50 femmes qui inspirent : Sandra Lukusa l’initiatrice de la marque « Mapapa’s »

50 femmes qui inspirent : Sandra Lukusa l’initiatrice de la marque « Mapapa’s »

Elle est entrepreneure et initiatrice de la marque « Mapapa’s » une déclinaison d’accessoires exclusivement créés et fabriqués en République Démocratique du Congo. Elle c’est Sandra Lukusa.

Élevée dans une famille de couturière, Sandra est tombée amoureuse du pagne africain depuis son jeune âge. Une fois revenue au pays, elle a décidé de réaliser une customisation des babouches à l’aide du pagne Wax, pour apporter de la finesse à ces accessoires généralement dépourvu de grande décoration.

Mais, il n y’a pas que les babouches qui l’intéresse. Vite, elle va se lancer dans l’habillage d’autres accessoires féminins tels que : les bijoux.

Dotée d’un grand esprit de créativité, Sandra Lukusa réalise aussi ses habillages avec des perles, des strass et autres matières artisanales.

 

Jeune, belle et remplit des talents pour redorer l’image du pagne, Sandra Lukusa indique que les Mapapa’s apporte une touche chic de couleurs africaines au quotidien de ceux qui les portent.

La spécificité de cette marque est que la fabrication des pièces est entièrement artisanale, c’est à dire faite à la main et le matériel mis en avant-plan est le Wax qui est le tissu phare de la culture africaine.

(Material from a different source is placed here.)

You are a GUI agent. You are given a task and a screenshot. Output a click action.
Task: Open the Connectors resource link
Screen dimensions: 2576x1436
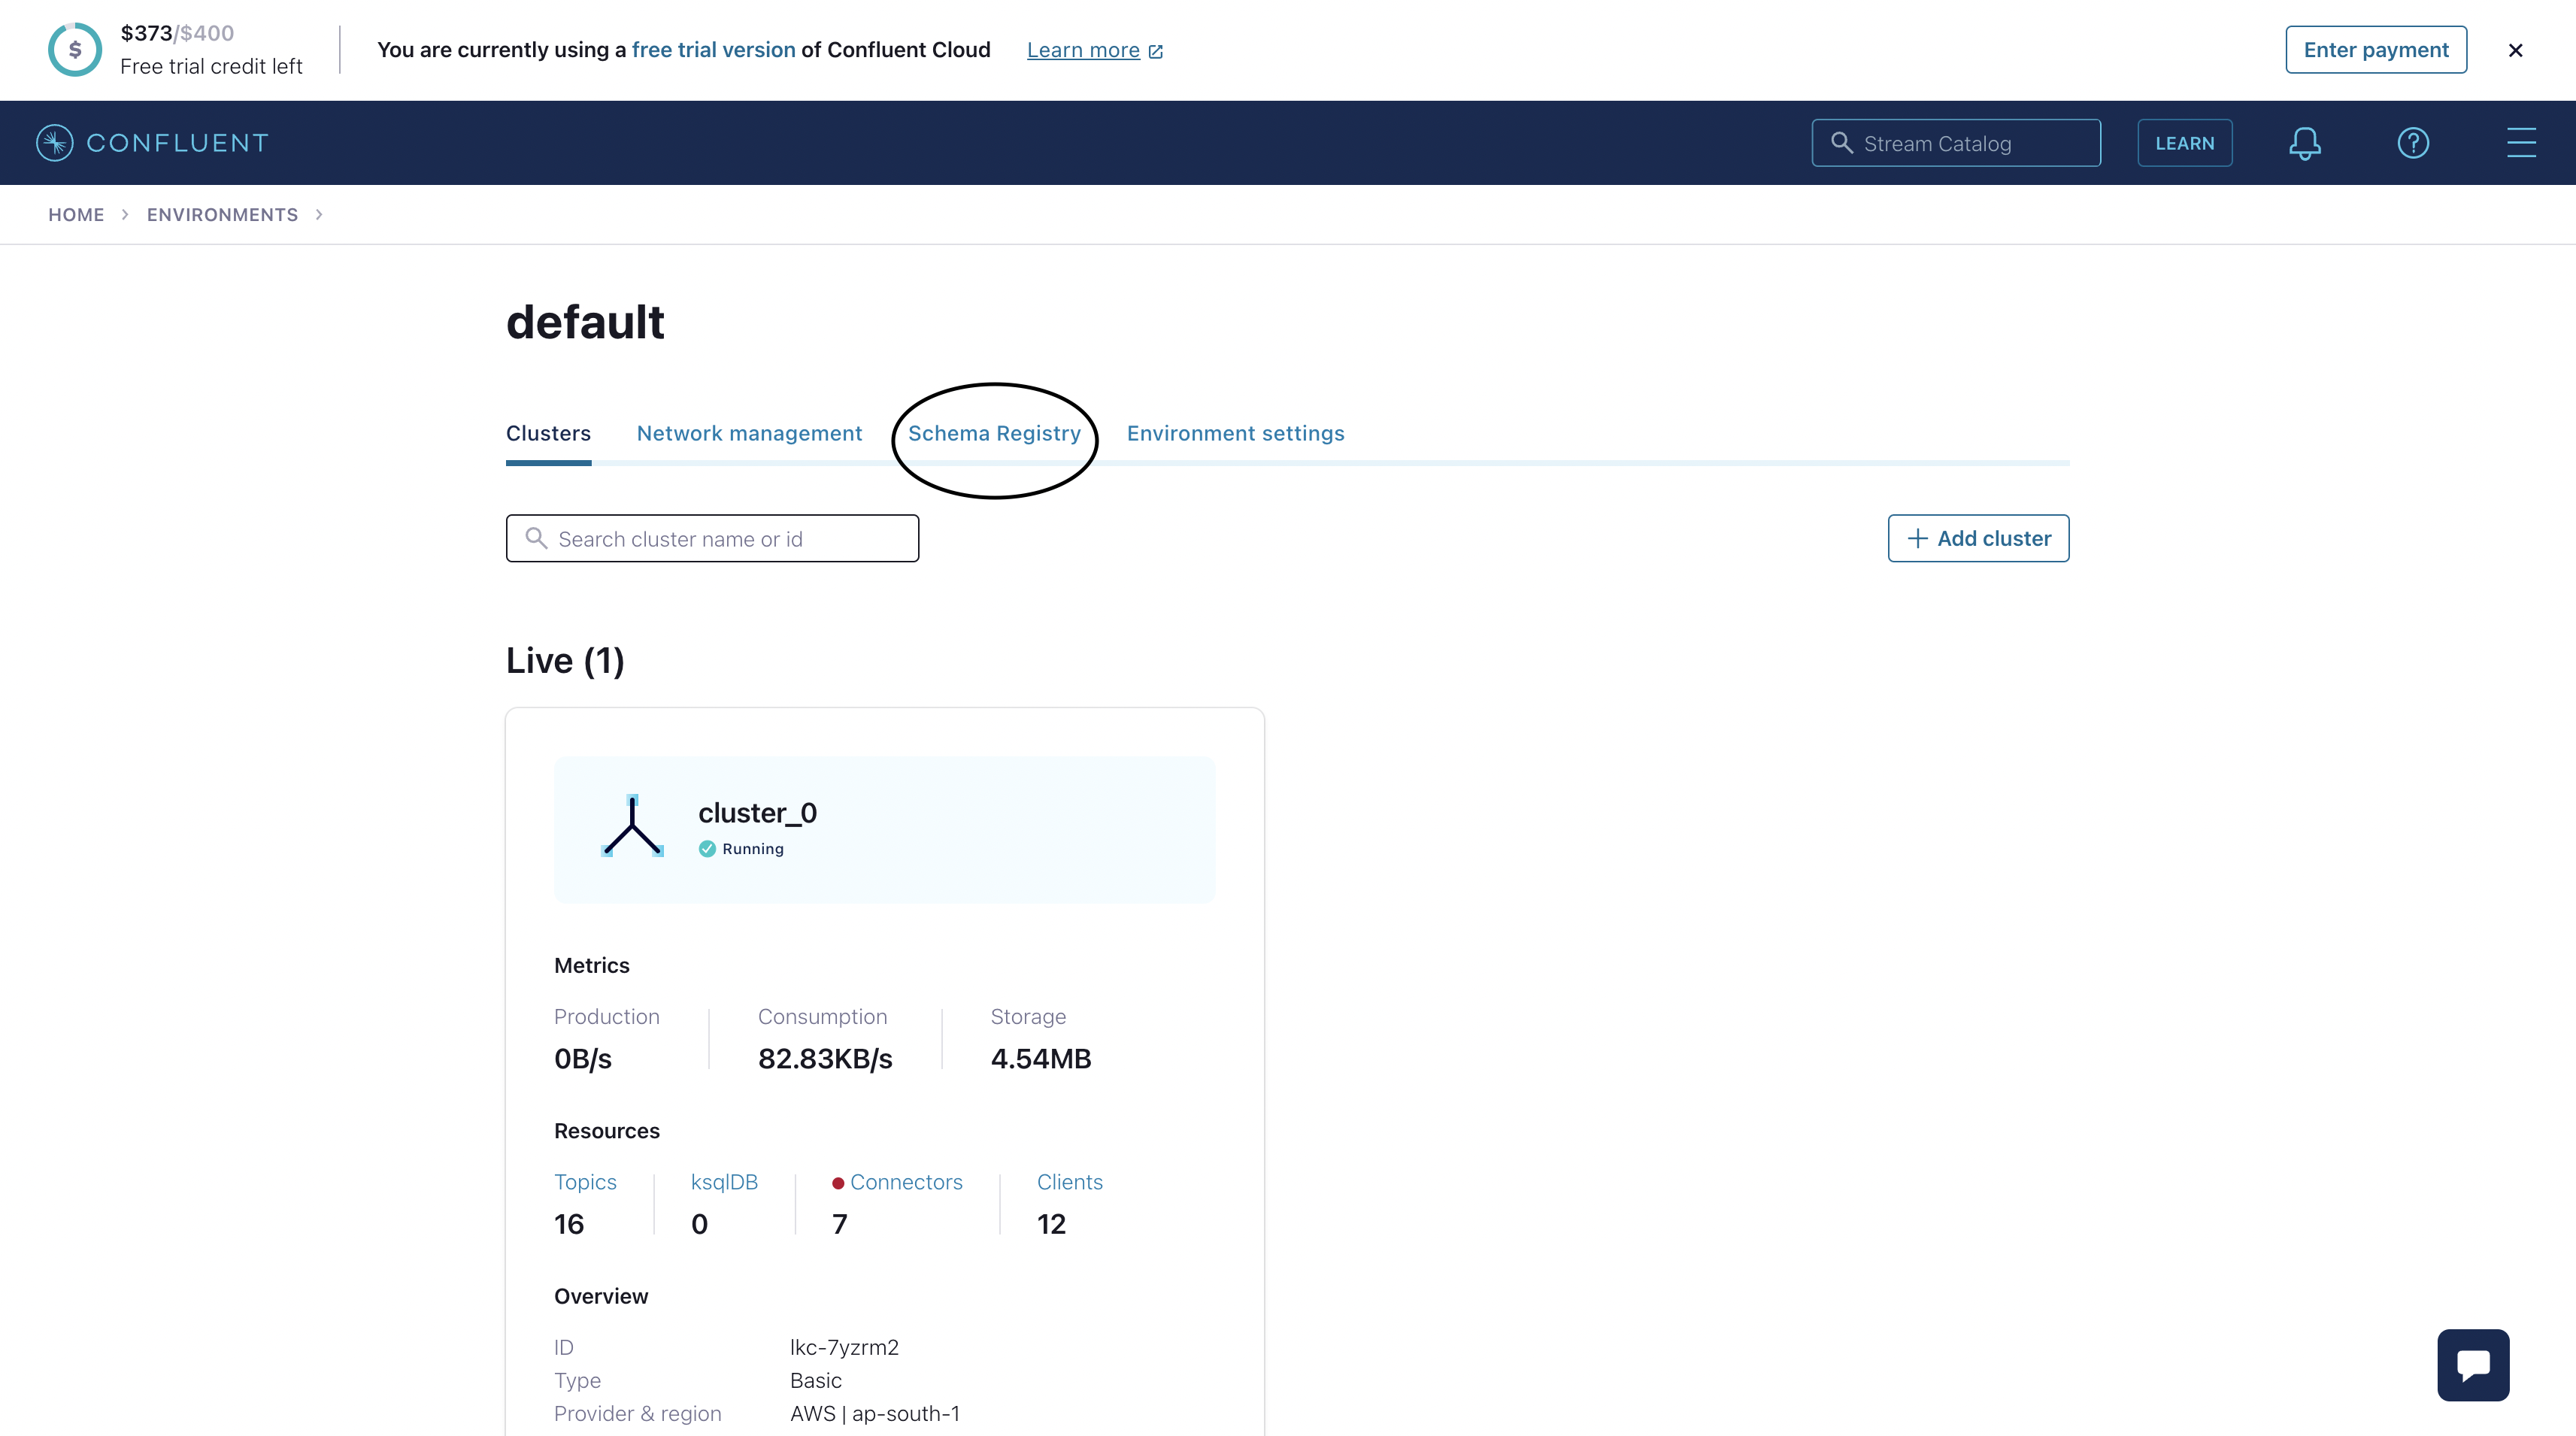(905, 1182)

Les babouches peuvent aussi vous apporter une certaine touche d’élégance, une fois que vous les associez à une tenue ou un style vestimentaire chic et simple. C’est sur ce point que la créatrice Sandra Lukusa innove avec ses Mapapa’s. « Nous plaçons la République Démocratique du Congo au cœur de notre démarche » répète Sandra Lukusa.

Les Mapapa’s offrent à ceux qui les acquièrent un lien bien au-delà de la distance et des cultures qui les séparent, car chaque accessoires Mapapa’s est une invitation à voyager à travers la République Démocratique du Congo et une découverte de la culture congolaise.

Chaque modèle porte un nom s’identifiant à une tradition, à un lieu, à une ville, à un village, et à un fruit de la République Démocratique du Congo.